[Element and text position data]
============

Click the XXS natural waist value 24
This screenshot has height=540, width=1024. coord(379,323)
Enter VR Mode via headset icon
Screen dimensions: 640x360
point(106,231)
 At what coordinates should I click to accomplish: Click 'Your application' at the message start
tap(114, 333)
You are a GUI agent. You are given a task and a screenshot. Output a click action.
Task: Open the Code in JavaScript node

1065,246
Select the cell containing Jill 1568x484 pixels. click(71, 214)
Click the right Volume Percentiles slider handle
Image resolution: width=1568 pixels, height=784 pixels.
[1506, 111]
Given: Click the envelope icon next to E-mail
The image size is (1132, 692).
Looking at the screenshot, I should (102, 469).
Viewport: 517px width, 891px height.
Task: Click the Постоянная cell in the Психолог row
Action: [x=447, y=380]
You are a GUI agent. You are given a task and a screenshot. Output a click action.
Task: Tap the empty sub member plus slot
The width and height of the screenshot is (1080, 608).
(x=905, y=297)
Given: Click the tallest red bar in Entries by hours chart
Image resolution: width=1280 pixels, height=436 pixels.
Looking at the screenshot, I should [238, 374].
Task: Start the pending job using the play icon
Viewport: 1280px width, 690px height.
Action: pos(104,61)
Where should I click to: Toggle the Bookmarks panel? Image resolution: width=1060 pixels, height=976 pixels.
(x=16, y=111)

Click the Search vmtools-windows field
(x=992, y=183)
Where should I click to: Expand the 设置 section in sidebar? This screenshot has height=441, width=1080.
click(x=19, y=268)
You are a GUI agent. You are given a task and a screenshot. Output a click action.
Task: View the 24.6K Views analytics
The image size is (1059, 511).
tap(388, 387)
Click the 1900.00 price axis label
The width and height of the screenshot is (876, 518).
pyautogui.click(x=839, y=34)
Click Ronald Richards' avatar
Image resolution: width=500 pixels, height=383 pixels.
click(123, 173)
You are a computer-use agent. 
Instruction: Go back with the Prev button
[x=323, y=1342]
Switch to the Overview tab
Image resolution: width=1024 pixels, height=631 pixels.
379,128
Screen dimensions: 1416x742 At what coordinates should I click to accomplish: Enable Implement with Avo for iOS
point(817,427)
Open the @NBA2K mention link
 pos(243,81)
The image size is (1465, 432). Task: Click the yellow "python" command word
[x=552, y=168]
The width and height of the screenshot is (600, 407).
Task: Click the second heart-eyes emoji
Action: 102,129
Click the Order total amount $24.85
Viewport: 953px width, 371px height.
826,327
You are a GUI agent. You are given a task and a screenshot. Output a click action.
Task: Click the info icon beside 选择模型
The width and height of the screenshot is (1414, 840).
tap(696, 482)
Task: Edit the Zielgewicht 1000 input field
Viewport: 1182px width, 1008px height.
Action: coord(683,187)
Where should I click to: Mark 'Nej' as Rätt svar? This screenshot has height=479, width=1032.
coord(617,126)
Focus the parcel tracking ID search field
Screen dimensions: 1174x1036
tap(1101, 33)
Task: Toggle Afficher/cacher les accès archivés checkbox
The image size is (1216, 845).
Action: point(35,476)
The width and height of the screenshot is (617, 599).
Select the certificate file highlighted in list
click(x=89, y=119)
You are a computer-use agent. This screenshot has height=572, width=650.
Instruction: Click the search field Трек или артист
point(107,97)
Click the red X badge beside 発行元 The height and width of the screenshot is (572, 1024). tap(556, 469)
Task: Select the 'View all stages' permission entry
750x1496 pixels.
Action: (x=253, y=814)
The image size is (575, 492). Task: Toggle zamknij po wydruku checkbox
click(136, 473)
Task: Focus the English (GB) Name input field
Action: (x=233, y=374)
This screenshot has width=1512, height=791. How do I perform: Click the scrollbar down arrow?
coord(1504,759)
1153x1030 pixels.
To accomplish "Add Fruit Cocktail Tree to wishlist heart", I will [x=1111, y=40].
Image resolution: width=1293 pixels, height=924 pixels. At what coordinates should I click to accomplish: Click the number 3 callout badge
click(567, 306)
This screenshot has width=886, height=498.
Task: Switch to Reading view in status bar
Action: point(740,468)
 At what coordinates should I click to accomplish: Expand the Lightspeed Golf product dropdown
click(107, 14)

============

Repeat the data above word for word, beginning at its first line and stopping after the line that contains "pos(243,81)".

Click the XXS natural waist value 24
This screenshot has height=540, width=1024. coord(379,323)
Enter VR Mode via headset icon
Screen dimensions: 640x360
point(106,231)
 At what coordinates should I click to accomplish: Click 'Your application' at the message start
tap(114, 333)
You are a GUI agent. You are given a task and a screenshot. Output a click action.
Task: Open the Code in JavaScript node

1065,246
Select the cell containing Jill 1568x484 pixels. click(71, 214)
Click the right Volume Percentiles slider handle
Image resolution: width=1568 pixels, height=784 pixels.
[1506, 111]
Given: Click the envelope icon next to E-mail
The image size is (1132, 692).
Looking at the screenshot, I should (102, 469).
Viewport: 517px width, 891px height.
Task: Click the Постоянная cell in the Психолог row
Action: [x=447, y=380]
You are a GUI agent. You are given a task and a screenshot. Output a click action.
Task: Tap the empty sub member plus slot
The width and height of the screenshot is (1080, 608).
(x=905, y=297)
Given: Click the tallest red bar in Entries by hours chart
Image resolution: width=1280 pixels, height=436 pixels.
Looking at the screenshot, I should [238, 374].
Task: Start the pending job using the play icon
Viewport: 1280px width, 690px height.
Action: pos(104,61)
Where should I click to: Toggle the Bookmarks panel? Image resolution: width=1060 pixels, height=976 pixels.
(x=16, y=111)

Click the Search vmtools-windows field
(x=992, y=183)
Where should I click to: Expand the 设置 section in sidebar? This screenshot has height=441, width=1080.
click(x=19, y=268)
You are a GUI agent. You are given a task and a screenshot. Output a click action.
Task: View the 24.6K Views analytics
The image size is (1059, 511).
tap(388, 387)
Click the 1900.00 price axis label
The width and height of the screenshot is (876, 518).
pyautogui.click(x=839, y=34)
Click Ronald Richards' avatar
Image resolution: width=500 pixels, height=383 pixels.
click(123, 173)
You are a computer-use agent. 
Instruction: Go back with the Prev button
[x=323, y=1342]
Switch to the Overview tab
Image resolution: width=1024 pixels, height=631 pixels.
379,128
Screen dimensions: 1416x742 At what coordinates should I click to accomplish: Enable Implement with Avo for iOS
point(817,427)
Open the @NBA2K mention link
 pos(243,81)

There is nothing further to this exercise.